Den Völkern und den Menschen geschah in der Weltgeschichte immer das, was sie waren. Nicht indem wir die Geschichte als ein blindes ungeschichtliches Geschehen auffassen, in der eine Spur von Vernunft zu finden ist, sondern indem wir die Vernunft auch im Verbrechen der Weltgeschichte denken, treten wir aus der Weltgeschichte heraus. Die Hegelsche Philosophie wird uns weiterhin zeigen, dass das nicht billiger zu haben ist und das der philosophische Schwachsinn unserer Zeit DIE GEFAHR SCHLECHTHIN unserer Zeit ist.
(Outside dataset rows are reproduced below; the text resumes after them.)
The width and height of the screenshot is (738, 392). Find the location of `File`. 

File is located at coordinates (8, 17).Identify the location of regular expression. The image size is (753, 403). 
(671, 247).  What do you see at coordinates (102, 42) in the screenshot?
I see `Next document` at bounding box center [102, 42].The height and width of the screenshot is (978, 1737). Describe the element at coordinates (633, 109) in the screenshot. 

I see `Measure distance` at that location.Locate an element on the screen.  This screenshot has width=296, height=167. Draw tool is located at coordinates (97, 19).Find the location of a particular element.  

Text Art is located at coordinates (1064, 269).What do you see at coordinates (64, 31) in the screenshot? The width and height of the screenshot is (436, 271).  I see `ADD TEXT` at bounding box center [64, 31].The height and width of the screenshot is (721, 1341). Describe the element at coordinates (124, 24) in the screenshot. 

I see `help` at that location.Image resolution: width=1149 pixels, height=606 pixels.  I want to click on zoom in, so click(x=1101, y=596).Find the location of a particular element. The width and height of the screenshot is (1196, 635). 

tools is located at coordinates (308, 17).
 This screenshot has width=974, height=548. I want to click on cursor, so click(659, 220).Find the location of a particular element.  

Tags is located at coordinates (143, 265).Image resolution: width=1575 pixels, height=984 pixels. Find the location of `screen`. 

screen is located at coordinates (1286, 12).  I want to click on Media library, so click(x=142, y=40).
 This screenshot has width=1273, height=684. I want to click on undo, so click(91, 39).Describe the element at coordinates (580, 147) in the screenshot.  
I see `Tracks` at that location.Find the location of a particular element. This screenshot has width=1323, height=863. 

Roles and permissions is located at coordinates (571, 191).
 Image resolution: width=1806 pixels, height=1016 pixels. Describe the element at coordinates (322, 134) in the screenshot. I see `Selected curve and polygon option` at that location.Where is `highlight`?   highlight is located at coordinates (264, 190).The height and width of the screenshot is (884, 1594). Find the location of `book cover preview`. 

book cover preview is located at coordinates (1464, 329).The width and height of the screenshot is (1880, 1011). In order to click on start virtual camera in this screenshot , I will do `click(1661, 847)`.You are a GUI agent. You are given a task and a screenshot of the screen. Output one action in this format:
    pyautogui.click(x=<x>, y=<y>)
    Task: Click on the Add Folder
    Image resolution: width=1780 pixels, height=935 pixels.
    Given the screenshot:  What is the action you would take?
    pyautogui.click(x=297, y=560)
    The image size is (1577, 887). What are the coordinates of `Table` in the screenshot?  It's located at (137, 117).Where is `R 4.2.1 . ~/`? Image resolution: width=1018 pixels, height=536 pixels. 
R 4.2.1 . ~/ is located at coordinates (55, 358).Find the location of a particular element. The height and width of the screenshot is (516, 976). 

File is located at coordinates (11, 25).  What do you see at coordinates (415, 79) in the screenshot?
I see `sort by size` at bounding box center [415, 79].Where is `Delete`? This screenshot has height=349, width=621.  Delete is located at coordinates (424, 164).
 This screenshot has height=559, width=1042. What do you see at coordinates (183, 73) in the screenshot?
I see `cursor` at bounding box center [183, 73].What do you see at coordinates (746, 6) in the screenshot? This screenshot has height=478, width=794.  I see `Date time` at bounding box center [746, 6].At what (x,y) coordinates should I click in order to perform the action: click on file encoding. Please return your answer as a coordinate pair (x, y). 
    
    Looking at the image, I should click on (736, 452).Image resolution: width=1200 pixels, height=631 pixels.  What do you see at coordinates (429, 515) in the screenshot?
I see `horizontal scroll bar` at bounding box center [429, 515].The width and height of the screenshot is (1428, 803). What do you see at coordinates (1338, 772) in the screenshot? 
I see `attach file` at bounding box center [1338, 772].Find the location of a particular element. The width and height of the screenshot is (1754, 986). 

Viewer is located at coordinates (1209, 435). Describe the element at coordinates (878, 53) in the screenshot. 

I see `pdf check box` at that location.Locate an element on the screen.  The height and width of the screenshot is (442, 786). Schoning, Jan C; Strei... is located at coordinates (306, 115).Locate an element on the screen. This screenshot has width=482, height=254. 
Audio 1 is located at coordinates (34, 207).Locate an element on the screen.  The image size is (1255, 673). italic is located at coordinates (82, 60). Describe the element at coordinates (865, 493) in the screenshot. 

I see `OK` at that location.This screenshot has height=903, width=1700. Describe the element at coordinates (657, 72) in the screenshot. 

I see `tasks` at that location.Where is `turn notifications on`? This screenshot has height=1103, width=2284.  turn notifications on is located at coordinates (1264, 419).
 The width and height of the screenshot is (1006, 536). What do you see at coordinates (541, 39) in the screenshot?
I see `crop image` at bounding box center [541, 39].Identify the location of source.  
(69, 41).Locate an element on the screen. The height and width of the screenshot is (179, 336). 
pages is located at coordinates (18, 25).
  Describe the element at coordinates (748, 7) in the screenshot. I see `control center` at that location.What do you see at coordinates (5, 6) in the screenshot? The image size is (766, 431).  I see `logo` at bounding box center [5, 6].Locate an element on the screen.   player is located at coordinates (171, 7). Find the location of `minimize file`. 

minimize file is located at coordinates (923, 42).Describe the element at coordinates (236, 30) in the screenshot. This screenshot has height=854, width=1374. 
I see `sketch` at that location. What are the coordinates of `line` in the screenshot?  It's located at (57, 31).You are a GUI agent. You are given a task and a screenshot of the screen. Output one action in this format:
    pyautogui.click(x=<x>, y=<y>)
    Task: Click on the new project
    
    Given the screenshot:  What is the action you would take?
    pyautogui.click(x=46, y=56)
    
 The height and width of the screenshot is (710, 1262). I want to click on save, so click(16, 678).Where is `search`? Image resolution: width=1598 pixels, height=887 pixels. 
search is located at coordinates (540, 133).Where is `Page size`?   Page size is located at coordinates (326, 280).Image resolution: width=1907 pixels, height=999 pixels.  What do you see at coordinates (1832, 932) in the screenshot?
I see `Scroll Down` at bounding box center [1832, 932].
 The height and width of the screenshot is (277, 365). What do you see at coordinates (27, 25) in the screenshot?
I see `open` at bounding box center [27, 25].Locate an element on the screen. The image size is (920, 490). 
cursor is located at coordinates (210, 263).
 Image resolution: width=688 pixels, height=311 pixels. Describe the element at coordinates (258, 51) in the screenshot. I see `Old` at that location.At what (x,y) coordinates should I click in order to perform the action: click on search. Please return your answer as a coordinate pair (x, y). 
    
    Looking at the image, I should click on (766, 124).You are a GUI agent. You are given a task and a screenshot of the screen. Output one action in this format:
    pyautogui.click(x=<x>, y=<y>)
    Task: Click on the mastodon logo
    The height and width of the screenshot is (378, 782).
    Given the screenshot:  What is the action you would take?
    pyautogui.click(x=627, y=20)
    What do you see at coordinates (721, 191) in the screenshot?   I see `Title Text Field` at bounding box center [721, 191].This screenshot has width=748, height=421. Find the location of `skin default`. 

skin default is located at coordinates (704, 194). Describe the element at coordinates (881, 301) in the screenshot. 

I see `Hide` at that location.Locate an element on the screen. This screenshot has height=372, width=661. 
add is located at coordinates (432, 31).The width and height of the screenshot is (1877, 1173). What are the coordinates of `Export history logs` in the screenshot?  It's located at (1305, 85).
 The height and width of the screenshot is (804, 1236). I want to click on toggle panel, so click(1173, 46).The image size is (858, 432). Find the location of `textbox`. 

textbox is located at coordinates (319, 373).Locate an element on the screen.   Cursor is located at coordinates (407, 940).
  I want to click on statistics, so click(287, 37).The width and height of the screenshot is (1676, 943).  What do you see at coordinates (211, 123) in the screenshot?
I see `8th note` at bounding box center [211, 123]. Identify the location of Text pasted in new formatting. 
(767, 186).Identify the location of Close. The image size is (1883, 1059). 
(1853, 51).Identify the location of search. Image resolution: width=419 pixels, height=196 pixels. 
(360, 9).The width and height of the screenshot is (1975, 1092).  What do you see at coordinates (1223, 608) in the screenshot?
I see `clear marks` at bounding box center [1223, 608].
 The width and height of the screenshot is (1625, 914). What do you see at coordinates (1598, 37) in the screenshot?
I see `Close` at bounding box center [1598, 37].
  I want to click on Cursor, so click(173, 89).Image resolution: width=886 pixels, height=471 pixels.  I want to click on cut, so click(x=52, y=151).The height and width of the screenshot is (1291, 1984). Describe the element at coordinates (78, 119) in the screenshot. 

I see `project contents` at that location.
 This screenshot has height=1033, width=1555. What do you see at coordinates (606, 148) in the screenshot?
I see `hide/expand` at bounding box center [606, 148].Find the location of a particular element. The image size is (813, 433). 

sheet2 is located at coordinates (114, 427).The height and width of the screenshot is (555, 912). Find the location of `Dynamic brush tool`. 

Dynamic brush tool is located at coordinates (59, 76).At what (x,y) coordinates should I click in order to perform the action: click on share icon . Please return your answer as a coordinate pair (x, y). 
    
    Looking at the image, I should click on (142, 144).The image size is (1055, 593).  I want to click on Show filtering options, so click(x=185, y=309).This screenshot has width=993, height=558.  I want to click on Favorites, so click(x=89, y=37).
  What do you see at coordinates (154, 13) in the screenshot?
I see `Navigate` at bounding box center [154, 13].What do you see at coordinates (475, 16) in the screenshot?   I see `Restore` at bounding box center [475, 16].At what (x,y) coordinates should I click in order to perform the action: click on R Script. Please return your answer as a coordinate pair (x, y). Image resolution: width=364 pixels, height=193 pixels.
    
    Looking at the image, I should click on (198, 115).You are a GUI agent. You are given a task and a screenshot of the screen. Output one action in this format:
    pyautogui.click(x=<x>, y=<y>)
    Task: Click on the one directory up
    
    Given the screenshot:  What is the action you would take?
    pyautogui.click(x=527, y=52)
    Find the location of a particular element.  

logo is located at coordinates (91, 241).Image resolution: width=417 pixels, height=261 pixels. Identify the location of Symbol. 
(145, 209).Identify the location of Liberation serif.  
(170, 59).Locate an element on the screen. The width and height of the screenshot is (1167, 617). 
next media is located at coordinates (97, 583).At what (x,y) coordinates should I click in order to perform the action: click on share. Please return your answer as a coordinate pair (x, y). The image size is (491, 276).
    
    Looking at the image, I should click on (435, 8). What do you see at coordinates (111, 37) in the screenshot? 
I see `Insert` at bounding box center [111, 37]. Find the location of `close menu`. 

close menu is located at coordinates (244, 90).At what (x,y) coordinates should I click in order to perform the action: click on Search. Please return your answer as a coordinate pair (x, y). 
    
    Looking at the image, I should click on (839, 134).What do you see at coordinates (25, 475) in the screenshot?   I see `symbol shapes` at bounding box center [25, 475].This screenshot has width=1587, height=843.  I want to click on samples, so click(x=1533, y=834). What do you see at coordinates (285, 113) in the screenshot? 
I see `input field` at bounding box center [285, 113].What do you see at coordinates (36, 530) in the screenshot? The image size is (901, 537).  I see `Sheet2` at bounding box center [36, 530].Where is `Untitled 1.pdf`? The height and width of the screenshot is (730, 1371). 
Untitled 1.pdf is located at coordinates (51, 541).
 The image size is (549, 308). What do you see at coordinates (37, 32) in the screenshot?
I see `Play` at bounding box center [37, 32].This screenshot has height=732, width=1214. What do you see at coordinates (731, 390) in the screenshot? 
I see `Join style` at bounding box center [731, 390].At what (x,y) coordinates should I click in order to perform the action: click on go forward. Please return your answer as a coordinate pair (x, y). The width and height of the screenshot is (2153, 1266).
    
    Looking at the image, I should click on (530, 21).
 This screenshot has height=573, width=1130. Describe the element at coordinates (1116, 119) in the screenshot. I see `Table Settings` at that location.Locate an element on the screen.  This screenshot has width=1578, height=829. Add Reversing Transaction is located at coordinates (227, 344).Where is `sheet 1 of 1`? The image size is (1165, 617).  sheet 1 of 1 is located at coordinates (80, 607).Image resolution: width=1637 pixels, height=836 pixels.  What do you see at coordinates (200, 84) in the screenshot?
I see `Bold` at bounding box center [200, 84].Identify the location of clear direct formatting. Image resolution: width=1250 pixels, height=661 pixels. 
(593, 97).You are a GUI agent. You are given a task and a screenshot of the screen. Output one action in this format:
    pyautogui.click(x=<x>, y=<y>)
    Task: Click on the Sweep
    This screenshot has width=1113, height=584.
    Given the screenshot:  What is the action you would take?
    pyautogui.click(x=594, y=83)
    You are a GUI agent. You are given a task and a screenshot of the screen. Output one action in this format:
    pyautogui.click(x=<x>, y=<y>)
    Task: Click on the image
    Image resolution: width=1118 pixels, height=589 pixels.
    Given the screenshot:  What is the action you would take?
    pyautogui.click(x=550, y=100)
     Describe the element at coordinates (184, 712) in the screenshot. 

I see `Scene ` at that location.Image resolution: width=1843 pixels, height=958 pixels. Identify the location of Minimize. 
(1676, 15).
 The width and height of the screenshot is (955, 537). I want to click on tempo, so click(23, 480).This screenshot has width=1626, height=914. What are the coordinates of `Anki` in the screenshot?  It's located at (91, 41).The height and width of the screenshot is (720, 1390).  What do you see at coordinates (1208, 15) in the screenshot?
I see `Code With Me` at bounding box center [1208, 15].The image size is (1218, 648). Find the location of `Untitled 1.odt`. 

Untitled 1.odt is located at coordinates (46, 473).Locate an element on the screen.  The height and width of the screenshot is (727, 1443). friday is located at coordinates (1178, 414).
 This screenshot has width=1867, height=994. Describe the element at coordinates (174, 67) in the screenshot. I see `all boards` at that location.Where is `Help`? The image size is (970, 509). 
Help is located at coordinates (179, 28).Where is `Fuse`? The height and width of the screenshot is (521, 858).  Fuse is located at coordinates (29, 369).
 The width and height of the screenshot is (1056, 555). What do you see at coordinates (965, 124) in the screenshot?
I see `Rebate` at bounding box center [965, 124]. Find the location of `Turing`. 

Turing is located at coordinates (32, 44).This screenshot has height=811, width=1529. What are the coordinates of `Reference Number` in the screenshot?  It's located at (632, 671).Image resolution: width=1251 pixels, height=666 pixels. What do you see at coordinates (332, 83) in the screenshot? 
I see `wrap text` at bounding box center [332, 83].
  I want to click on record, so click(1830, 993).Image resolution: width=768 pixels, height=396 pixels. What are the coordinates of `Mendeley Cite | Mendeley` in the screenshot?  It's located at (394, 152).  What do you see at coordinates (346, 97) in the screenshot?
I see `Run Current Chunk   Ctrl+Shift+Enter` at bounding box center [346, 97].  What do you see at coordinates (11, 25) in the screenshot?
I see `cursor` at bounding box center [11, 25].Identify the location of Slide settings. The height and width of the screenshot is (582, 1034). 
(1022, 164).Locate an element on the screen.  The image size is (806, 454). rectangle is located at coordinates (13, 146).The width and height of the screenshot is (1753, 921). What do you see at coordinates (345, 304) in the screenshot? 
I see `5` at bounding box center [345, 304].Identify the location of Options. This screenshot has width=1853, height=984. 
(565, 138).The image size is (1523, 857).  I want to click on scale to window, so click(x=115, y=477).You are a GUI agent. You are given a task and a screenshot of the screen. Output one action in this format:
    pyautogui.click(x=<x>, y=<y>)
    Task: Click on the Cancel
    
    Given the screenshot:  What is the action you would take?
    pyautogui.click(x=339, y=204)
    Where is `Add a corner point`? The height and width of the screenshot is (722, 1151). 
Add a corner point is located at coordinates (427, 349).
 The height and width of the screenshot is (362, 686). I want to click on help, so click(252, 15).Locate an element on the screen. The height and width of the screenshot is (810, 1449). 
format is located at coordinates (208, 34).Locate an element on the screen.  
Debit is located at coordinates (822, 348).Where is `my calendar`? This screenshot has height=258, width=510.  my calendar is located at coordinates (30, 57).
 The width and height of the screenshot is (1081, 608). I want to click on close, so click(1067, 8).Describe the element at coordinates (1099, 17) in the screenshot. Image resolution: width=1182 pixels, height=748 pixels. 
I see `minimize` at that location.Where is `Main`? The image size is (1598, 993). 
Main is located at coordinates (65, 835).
Die Nationen sind immer noch in ihr Interesse „vertieft“. Ihre Konzentration in sich selbst ist codem actu das Anziehen des Geistes als wirkliche Welt. Die Geschichte ist ein einziger Beleg für die Wahrheit der Stelle bei Hegel, an der er die Superlative, die er dem Staat als Staat gegeben hat, wieder zurücknimmt. Die Vertiefung in ihre eigenen Interessen macht die Nationen zu bewusstlosen Werkzeugen des Weltgeistes. Dass die Menschen darin AKZIDENTIEN sind, ist ihr eigenes Tun. Es ist so ihr eigenes freies Tun, wie nur ein freier Wille sein kann. Am Ende des 2. Weltkrieges erzählten sich Soldaten den „Witz“, Hitler sei vor Stalin getreten und habe gemeldet: „Befehl ausgeführt.“ Diese Figuren arbeiteten sich nicht nur bei der Aufteilung Polens in die Hände, sondern während des ganzen Krieges. Wenn Churchill – auf anderer Ebene – es für richtig hielt, das deutsche Volk bis zur bedingungslosen Kapitulation zu bekämpfen, wenn aus diesen und anderen Gründen jede echte Opposition gegen Hitler ignoriert, ja mit Hohn und Spott übergossen wurde, so war diese Vertiefung in die eigenen Interessen das Sich-zum-Werkzeug-des-Weltgeistes-Machen. Indem man den anderen nicht als Zweck, sondern als Mittel gebraucht, macht man sich selbst zum Mittel des Geistes feindlicher Welt. Der Wille Gottes geschieht immer. Ob er in der Form des Weltgeistes oder des absoluten Weltgeistes geschieht, das ist in unsere Freiheit gestellt. Die Musik Bachs in der Matthäuspassion weiß etwas von dem Schrecken, in solchen Texten wie:

„Was mein Gott will, das g’scheh allzeit,
Sein Will der ist der beste“

Bei uns Menschen liegt, die wir durch den Weltgeist vom absoluten Geist entfremdet sind. Die Geschichtskonzeption, nach der für alle Menschen immer das geschieht, was für sie das beste ist, erscheint uns mit Notwendigkeit so lange „unvernünftig“, wenn nicht geradezu verbrecherisch, als wir noch weltgeschichtlich existieren. Solange das unser in Freiheit beibehaltener Bewusstseinsstand ist, unsere gesellschaftliche Wirklichkeit, dürfen wir nicht erwarten, dass Gott uns die Weltgeschichte erlassen würde. – Nach Bruno Liebrucks, Sprache und Bewusstsein, Vol.3. Frankfurt a.M., 1966.